**SHORT TASK**: Repeat the lines from the one holding "You are a computer-use agent. Image" through the one holding "[x=31, y=81]", inclusive, swapping "Config" for "Settings" and keeping everything else the same.

-.-.-

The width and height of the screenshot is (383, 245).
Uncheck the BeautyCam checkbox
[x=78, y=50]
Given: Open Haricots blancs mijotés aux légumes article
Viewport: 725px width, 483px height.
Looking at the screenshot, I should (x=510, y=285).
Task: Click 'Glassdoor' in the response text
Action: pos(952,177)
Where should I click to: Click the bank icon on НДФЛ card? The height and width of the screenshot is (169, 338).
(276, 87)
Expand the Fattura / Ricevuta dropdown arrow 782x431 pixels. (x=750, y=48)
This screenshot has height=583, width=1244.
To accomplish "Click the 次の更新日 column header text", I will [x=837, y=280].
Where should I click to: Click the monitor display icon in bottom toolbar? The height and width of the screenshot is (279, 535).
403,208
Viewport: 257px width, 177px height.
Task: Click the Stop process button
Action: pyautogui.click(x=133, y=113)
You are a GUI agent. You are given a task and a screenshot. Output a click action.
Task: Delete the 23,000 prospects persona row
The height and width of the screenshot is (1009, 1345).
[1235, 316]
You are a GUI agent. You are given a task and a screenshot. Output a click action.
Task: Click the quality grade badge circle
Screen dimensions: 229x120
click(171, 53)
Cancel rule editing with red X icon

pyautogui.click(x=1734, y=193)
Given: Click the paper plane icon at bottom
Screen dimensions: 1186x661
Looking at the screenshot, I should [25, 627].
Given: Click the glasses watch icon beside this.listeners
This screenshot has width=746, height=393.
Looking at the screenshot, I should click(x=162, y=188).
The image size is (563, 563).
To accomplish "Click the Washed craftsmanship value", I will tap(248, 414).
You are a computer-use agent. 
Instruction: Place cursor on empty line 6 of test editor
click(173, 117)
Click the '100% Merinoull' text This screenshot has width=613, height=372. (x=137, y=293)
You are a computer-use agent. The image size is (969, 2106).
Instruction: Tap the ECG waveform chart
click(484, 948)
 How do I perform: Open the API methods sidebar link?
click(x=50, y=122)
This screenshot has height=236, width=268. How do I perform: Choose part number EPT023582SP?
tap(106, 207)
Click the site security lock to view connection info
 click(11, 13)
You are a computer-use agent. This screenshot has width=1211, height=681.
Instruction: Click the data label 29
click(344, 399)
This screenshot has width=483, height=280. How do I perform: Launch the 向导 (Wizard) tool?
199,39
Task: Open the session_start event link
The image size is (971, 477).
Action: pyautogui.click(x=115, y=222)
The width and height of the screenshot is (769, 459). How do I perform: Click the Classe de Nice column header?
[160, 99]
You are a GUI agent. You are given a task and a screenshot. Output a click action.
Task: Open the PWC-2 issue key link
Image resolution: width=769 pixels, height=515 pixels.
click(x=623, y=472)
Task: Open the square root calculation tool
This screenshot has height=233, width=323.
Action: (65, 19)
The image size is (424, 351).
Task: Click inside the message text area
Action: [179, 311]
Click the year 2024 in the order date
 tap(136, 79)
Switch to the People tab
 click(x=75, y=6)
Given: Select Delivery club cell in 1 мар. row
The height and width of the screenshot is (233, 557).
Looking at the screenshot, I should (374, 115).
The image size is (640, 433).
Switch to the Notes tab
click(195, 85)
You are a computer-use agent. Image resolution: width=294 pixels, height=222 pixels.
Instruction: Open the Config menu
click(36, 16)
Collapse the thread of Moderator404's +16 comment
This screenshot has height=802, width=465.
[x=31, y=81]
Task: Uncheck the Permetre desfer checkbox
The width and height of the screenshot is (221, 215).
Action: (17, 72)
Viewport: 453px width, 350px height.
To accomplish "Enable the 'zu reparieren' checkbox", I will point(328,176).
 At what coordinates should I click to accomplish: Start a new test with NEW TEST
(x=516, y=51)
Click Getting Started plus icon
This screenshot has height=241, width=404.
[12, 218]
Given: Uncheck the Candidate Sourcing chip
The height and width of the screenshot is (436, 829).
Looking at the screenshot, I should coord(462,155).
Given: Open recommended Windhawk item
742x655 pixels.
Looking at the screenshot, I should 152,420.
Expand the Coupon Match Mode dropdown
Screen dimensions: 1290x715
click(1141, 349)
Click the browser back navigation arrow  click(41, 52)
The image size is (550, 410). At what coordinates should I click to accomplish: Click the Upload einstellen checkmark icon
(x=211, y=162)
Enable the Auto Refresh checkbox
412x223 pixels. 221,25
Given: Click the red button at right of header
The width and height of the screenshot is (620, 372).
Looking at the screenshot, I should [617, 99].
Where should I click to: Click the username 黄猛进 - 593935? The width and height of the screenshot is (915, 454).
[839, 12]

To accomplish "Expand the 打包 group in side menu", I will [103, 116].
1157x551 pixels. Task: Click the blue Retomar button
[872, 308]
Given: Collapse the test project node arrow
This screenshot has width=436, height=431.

-.-.-

**ANSWER**:
You are a computer-use agent. Image resolution: width=294 pixels, height=222 pixels.
Instruction: Open the Settings menu
click(36, 16)
Collapse the thread of Moderator404's +16 comment
This screenshot has height=802, width=465.
[x=31, y=81]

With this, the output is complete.